As gas hits $4, will locals change their driving habits?

Jun 25, 2008

By Gareth McGrath from the Wilmington Star-News

As an environmental attorney trying to promote smart transportation practices in the South, David Farren often saw his overtures fall on deaf ears. Issues such as worsening air pollution, declining water quality and a drop in quality of life only went so far in persuading people to change development patterns, and they won him few friends in places like sprawl-happy Atlanta.

Then gas prices started to spike. Suddenly, people are knocking on Farren’s door, and they’re willing to listen.

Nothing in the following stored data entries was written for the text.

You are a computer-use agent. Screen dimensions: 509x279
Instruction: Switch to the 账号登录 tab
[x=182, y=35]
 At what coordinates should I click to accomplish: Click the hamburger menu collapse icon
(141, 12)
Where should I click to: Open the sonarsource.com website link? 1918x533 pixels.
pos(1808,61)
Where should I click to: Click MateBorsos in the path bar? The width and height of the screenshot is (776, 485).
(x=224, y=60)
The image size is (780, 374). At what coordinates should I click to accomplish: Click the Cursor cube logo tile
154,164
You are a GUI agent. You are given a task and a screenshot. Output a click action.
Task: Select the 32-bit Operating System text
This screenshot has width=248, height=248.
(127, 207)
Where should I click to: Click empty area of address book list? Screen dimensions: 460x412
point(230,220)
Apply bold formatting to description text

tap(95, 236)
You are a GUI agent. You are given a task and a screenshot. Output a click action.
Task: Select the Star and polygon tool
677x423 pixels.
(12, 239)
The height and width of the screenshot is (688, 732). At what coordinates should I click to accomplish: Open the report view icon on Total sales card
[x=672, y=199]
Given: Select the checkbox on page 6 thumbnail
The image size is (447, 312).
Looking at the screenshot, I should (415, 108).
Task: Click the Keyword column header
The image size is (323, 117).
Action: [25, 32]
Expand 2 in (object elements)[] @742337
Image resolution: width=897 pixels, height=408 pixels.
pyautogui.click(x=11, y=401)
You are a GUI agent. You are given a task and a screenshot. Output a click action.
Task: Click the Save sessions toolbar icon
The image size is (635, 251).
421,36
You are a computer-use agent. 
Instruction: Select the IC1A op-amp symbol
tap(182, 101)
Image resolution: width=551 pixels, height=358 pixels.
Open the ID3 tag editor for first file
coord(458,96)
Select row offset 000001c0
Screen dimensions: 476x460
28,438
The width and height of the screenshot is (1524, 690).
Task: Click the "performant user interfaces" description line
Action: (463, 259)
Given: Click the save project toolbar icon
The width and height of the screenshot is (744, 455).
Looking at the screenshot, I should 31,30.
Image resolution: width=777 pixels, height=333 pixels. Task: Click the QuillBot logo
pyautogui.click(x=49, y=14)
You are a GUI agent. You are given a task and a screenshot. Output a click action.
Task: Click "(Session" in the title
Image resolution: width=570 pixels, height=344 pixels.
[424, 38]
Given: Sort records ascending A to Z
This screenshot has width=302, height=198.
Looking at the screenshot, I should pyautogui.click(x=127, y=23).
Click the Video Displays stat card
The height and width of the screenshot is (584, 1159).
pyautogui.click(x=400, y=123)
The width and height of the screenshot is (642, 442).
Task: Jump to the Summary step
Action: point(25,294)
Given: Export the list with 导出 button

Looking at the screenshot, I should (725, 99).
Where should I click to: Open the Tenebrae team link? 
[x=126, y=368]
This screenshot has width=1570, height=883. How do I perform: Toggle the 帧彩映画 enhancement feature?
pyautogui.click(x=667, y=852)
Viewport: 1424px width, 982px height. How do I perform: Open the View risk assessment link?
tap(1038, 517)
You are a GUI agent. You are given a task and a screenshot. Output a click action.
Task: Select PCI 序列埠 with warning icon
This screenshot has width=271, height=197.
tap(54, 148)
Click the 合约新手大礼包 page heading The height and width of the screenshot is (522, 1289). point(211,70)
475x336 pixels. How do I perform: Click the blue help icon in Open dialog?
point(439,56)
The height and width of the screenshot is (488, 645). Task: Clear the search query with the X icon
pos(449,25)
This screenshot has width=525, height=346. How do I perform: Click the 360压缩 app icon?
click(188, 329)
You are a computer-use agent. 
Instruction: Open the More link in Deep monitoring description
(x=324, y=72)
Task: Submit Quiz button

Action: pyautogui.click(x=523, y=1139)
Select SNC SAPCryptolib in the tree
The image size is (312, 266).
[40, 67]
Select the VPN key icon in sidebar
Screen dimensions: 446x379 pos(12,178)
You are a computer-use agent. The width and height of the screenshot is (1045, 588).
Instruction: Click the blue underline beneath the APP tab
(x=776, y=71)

“You talk about $4 gas and now you’ve got the average Joe scratching his head and asking questions,” said Farren, senior attorney with the Southern Environmental Law Center. “People suddenly are seeing all of the detrimental effects of our unsustainable growth patterns.”

Across the country, Americans are wondering: What happened at the gas station? Gas prices didn’t even cross the $1-per-gallon threshold in the South in April 1999. Just eight years later, they hover around $4, and many economists predict there’s more pain at the pump to come.

With surging fuel prices driving the cost of everything from food to home energy bills skyward, people are looking for financial relief.

An obvious choice is to change their driving patterns. But that is easier said than done here in the South, said Mark Cipolletti, vice president for Access America, a Richmond, Va.-based consumer travel company.

A national survey conducted earlier this month by Access America found nearly four times as many people would rather cut back on driving than try carpooling, mass transit or other alternative forms of transport.